Recorded information START
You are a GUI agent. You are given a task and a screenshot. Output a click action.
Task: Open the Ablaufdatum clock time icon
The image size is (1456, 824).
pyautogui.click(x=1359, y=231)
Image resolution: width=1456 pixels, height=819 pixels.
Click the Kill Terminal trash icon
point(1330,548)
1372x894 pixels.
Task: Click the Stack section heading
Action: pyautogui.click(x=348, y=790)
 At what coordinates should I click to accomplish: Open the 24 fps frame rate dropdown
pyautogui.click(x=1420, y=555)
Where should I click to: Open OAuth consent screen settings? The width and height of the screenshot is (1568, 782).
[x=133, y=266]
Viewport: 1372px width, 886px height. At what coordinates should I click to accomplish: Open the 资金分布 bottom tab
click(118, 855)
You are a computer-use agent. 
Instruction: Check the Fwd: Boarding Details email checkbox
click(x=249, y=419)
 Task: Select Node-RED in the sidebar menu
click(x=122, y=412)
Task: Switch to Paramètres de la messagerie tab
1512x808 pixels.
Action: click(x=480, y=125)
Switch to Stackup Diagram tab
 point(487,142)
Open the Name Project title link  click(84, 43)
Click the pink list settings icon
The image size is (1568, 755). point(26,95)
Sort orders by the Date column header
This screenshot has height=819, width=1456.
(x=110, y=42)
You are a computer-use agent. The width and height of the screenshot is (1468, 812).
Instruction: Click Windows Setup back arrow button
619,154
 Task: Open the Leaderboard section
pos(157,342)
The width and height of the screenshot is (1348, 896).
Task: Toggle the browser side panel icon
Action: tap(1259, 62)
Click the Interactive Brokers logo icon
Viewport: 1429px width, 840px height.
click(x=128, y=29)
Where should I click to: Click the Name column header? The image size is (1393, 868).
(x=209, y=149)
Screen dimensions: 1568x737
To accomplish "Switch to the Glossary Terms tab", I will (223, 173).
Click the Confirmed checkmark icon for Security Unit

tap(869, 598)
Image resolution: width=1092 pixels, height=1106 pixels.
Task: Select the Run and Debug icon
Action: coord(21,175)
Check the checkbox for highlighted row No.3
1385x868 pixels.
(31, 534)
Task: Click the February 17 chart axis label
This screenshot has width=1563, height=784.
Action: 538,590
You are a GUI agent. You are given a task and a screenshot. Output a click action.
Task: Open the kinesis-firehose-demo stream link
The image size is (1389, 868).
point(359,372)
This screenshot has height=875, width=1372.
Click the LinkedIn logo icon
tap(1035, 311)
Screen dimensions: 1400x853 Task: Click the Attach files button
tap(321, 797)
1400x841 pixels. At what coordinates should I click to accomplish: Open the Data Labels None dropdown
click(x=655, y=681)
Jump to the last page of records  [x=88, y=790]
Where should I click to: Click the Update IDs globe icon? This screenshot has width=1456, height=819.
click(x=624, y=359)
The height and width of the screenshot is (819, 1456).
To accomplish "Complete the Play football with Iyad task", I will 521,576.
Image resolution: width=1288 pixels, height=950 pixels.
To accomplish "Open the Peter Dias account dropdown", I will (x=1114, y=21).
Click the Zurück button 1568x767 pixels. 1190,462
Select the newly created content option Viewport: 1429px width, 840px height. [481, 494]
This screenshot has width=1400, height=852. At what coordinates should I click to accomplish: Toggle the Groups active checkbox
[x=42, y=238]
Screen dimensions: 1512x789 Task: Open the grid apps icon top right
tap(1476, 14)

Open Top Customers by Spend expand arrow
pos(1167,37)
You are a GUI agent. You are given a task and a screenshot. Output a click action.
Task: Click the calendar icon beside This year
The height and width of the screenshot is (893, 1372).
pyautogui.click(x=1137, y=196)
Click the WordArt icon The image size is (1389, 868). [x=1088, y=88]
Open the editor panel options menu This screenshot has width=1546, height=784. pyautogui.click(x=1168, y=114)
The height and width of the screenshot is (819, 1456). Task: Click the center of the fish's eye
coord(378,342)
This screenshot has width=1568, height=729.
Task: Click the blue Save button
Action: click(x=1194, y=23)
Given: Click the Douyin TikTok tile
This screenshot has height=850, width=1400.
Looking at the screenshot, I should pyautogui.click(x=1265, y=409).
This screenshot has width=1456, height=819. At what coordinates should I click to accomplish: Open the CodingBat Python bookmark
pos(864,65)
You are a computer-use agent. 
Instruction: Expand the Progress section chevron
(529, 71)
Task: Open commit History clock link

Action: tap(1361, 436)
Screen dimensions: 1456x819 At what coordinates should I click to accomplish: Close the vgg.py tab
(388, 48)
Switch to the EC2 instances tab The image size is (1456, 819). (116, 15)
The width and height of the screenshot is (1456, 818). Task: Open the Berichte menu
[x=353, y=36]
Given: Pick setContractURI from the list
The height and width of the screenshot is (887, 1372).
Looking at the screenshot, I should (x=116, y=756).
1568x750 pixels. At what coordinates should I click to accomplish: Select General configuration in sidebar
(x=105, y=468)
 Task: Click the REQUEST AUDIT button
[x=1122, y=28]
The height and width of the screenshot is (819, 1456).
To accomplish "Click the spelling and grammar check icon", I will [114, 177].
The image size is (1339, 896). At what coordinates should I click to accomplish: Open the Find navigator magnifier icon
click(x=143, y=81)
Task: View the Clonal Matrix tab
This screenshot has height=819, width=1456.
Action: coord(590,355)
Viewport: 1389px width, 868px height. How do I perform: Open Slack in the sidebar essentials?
Recorded information END
> [To do]: What you give back must match the records word for word.

> [Answer space]:
You are a GUI agent. You are given a task and a screenshot. Output a click action.
Task: Open the Ablaufdatum clock time icon
The image size is (1456, 824).
pyautogui.click(x=1359, y=231)
Image resolution: width=1456 pixels, height=819 pixels.
Click the Kill Terminal trash icon
point(1330,548)
1372x894 pixels.
Task: Click the Stack section heading
Action: pyautogui.click(x=348, y=790)
 At what coordinates should I click to accomplish: Open the 24 fps frame rate dropdown
pyautogui.click(x=1420, y=555)
Where should I click to: Open OAuth consent screen settings? The width and height of the screenshot is (1568, 782).
[x=133, y=266]
Viewport: 1372px width, 886px height. At what coordinates should I click to accomplish: Open the 资金分布 bottom tab
click(118, 855)
You are a computer-use agent. 
Instruction: Check the Fwd: Boarding Details email checkbox
click(x=249, y=419)
 Task: Select Node-RED in the sidebar menu
click(x=122, y=412)
Task: Switch to Paramètres de la messagerie tab
1512x808 pixels.
Action: click(x=480, y=125)
Switch to Stackup Diagram tab
 point(487,142)
Open the Name Project title link  click(84, 43)
Click the pink list settings icon
The image size is (1568, 755). point(26,95)
Sort orders by the Date column header
This screenshot has height=819, width=1456.
(x=110, y=42)
You are a computer-use agent. The width and height of the screenshot is (1468, 812).
Instruction: Click Windows Setup back arrow button
619,154
 Task: Open the Leaderboard section
pos(157,342)
The width and height of the screenshot is (1348, 896).
Task: Toggle the browser side panel icon
Action: tap(1259, 62)
Click the Interactive Brokers logo icon
Viewport: 1429px width, 840px height.
click(x=128, y=29)
Where should I click to: Click the Name column header? The image size is (1393, 868).
(x=209, y=149)
Screen dimensions: 1568x737
To accomplish "Switch to the Glossary Terms tab", I will (223, 173).
Click the Confirmed checkmark icon for Security Unit

tap(869, 598)
Image resolution: width=1092 pixels, height=1106 pixels.
Task: Select the Run and Debug icon
Action: coord(21,175)
Check the checkbox for highlighted row No.3
1385x868 pixels.
(31, 534)
Task: Click the February 17 chart axis label
This screenshot has width=1563, height=784.
Action: 538,590
You are a GUI agent. You are given a task and a screenshot. Output a click action.
Task: Open the kinesis-firehose-demo stream link
The image size is (1389, 868).
point(359,372)
This screenshot has height=875, width=1372.
Click the LinkedIn logo icon
tap(1035, 311)
Screen dimensions: 1400x853 Task: Click the Attach files button
tap(321, 797)
1400x841 pixels. At what coordinates should I click to accomplish: Open the Data Labels None dropdown
click(x=655, y=681)
Jump to the last page of records  [x=88, y=790]
Where should I click to: Click the Update IDs globe icon? This screenshot has width=1456, height=819.
click(x=624, y=359)
The height and width of the screenshot is (819, 1456).
To accomplish "Complete the Play football with Iyad task", I will 521,576.
Image resolution: width=1288 pixels, height=950 pixels.
To accomplish "Open the Peter Dias account dropdown", I will (x=1114, y=21).
Click the Zurück button 1568x767 pixels. 1190,462
Select the newly created content option Viewport: 1429px width, 840px height. [481, 494]
This screenshot has width=1400, height=852. At what coordinates should I click to accomplish: Toggle the Groups active checkbox
[x=42, y=238]
Screen dimensions: 1512x789 Task: Open the grid apps icon top right
tap(1476, 14)

Open Top Customers by Spend expand arrow
pos(1167,37)
You are a GUI agent. You are given a task and a screenshot. Output a click action.
Task: Click the calendar icon beside This year
The height and width of the screenshot is (893, 1372).
pyautogui.click(x=1137, y=196)
Click the WordArt icon The image size is (1389, 868). [x=1088, y=88]
Open the editor panel options menu This screenshot has width=1546, height=784. pyautogui.click(x=1168, y=114)
The height and width of the screenshot is (819, 1456). Task: Click the center of the fish's eye
coord(378,342)
This screenshot has width=1568, height=729.
Task: Click the blue Save button
Action: click(x=1194, y=23)
Given: Click the Douyin TikTok tile
This screenshot has height=850, width=1400.
Looking at the screenshot, I should pyautogui.click(x=1265, y=409).
This screenshot has width=1456, height=819. At what coordinates should I click to accomplish: Open the CodingBat Python bookmark
pos(864,65)
You are a computer-use agent. 
Instruction: Expand the Progress section chevron
(529, 71)
Task: Open commit History clock link

Action: tap(1361, 436)
Screen dimensions: 1456x819 At what coordinates should I click to accomplish: Close the vgg.py tab
(388, 48)
Switch to the EC2 instances tab The image size is (1456, 819). (116, 15)
The width and height of the screenshot is (1456, 818). Task: Open the Berichte menu
[x=353, y=36]
Given: Pick setContractURI from the list
The height and width of the screenshot is (887, 1372).
Looking at the screenshot, I should (x=116, y=756).
1568x750 pixels. At what coordinates should I click to accomplish: Select General configuration in sidebar
(x=105, y=468)
 Task: Click the REQUEST AUDIT button
[x=1122, y=28]
The height and width of the screenshot is (819, 1456).
To accomplish "Click the spelling and grammar check icon", I will [114, 177].
The image size is (1339, 896). At what coordinates should I click to accomplish: Open the Find navigator magnifier icon
click(x=143, y=81)
Task: View the Clonal Matrix tab
This screenshot has height=819, width=1456.
Action: coord(590,355)
Viewport: 1389px width, 868px height. How do I perform: Open Slack in the sidebar essentials?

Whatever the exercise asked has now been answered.